Tuesday, April 13, 2010

CCR 760: Textual Coordination and Curation

Discussion Questions for Investing Textual Curation


We are interested in focusing on three topics of discussion that were gathered from our readings. Based on the kinds of technical communication described in our readings:

  • How do conceptualizations and practices of invention transform?
  • How are these authors alluding to what counts as “good writing”?
  • Who has authority in the kind of writing described by our authors?

A theme that seemed to resonate for us throughout each of the texts was authors’ tendency to view textual coordination as a type of “remixing” of already existing texts:

  • Slattery explains ways in which TCers borrow, move around, and re-use information. One strategy he describes is “Modifying,” a strategy where “writers were more often responsible for changing text and images than for creating them” (356, emphasis added).
  • Jones found in his study of corporate writers collaborating that “the writers focused less on producing text and more on developing, coordinating, and structuring the newly adopted corporate intranet” (456, emphasis added).
  • Describing the curation in Chambers’ Preface to Cyclopædia, Kennedy explains that “the Encyclopedic Author is…a compiler, assessor, and re-composer of texts” (123, emphasis added). She illustrates that “rather than aligning himself primarily with the first canon, invention, he sees his work as more closely integrated with the second canon, arrangement” (125).

If most folks in our field understand invention as prewriting and brainstorming towards creating original ideas, culminating as the fruit of reading, research, and writing labors, then how might these authors’ claims challenge such traditional notions? What may be problematic in privileging one definition of invention over the other?
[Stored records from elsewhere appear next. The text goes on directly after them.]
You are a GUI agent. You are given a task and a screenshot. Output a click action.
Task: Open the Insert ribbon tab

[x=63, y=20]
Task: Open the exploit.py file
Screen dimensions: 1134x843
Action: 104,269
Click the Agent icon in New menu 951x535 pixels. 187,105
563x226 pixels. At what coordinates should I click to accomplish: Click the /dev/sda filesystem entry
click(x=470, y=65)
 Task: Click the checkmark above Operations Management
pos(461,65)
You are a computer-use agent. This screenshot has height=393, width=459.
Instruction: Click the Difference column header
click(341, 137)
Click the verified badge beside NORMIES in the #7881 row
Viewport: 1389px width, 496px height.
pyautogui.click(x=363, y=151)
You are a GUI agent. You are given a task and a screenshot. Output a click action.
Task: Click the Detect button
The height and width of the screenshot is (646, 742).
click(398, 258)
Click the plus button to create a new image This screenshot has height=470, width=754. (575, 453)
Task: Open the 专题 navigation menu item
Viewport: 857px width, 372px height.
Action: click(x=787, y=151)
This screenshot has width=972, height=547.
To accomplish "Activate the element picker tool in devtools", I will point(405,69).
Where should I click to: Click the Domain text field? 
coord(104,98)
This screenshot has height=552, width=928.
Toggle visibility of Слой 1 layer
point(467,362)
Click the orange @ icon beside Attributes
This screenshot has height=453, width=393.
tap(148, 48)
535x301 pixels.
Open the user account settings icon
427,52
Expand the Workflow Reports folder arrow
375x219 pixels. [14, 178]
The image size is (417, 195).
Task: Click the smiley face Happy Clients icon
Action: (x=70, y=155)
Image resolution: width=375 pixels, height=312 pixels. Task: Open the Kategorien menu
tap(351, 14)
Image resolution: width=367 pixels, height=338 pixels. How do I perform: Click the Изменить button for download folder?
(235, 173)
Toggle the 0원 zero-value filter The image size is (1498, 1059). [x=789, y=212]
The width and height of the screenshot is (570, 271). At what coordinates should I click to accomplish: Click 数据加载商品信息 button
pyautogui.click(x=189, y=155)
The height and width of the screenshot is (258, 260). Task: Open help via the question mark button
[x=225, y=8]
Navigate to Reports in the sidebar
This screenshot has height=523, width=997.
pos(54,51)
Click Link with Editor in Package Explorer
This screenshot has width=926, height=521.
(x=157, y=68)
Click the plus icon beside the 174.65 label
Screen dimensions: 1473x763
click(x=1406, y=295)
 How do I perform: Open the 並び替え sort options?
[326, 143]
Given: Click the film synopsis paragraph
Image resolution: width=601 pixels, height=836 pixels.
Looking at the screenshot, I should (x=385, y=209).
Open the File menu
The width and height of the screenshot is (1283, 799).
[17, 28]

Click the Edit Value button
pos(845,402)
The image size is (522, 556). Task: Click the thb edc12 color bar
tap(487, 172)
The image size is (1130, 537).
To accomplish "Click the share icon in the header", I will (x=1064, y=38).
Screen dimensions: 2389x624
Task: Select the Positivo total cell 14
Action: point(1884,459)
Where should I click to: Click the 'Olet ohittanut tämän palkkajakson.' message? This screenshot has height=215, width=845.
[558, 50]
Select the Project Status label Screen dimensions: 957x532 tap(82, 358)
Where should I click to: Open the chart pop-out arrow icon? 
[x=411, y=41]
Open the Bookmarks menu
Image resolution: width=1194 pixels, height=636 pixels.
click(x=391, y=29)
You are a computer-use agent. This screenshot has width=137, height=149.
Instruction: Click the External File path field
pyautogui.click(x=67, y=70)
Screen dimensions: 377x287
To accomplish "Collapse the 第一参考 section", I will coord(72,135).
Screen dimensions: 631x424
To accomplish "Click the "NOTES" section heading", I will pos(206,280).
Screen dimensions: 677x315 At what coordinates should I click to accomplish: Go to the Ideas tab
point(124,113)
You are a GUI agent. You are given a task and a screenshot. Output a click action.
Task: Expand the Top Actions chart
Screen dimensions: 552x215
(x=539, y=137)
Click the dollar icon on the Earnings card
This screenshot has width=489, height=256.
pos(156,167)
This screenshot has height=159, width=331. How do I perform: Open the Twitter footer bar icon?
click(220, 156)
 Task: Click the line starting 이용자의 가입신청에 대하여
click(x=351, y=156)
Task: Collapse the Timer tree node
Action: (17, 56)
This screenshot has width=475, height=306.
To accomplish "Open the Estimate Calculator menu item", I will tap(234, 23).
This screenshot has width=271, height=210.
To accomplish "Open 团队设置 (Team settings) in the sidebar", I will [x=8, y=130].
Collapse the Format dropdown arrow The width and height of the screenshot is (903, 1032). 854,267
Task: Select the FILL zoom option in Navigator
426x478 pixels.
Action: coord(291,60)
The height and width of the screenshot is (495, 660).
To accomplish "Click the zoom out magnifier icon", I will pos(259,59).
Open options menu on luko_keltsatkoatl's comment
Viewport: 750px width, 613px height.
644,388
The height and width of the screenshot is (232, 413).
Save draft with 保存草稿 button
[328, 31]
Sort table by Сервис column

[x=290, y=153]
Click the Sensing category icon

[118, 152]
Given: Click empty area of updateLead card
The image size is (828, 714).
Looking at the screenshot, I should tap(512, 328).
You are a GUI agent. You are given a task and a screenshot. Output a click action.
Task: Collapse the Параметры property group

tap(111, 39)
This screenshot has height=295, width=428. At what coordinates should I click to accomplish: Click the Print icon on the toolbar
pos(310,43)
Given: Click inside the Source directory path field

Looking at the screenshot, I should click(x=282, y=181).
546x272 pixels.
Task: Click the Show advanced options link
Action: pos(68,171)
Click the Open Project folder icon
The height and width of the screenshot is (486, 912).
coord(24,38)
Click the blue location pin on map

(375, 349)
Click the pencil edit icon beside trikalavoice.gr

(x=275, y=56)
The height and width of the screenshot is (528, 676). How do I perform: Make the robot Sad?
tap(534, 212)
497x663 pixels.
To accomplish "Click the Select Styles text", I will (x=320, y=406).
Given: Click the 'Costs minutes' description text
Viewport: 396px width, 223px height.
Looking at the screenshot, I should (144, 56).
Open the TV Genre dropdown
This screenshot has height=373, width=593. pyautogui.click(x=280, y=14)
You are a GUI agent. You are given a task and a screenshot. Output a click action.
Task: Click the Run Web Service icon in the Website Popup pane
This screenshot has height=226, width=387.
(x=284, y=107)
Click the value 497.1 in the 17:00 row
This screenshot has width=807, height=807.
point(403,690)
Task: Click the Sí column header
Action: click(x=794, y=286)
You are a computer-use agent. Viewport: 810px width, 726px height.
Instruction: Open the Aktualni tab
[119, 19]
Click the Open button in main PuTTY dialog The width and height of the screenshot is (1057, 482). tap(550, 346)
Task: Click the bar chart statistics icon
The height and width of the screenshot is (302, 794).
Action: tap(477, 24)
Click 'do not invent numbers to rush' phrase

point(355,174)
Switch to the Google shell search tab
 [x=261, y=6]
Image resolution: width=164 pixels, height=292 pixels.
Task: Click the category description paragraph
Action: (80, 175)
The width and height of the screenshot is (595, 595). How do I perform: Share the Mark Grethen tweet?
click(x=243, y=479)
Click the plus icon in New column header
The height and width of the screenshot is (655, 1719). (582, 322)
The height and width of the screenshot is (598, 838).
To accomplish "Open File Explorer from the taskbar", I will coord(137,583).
In Jason Alexander’s plenary presentation last Thursday, he posed some interesting questions about the Cs position statement online that explains goals for how students might create “well-composed” essays. Alexander then asked his audience, “What does ‘well-composed’ mean?” and “Who gets to determine what well-composed means?” With his provocative questions in mind, we were struck by the following excerpts from this week’s authors:

  • Slattery’s title, for example, reads, “Technical Communication as Textual Coordination: An Argument for the Value of Writers’ Skill with Information Technology.”
  • Also in Slattery’s text, Carliner is quoted for describing qualifications of information designers: “They must be broad thinkers…The must be comfortable designing interfaces and interaction…have a good ‘eye’ for the visual look of a communication product and a good ‘ear’ for its verbal tone” (Qtd. in Slattery, 353, emphasis added).
  • Kennedy argues that “we can best understand this [encyclopedic] author as a textual curator in much the same sense as a museum curator: working to bring together the best textual samples available, assessing their quality, arranging entries in the most effective order, and writing a variety of additional texts to transform the gathered elements into a cohesive whole” (123).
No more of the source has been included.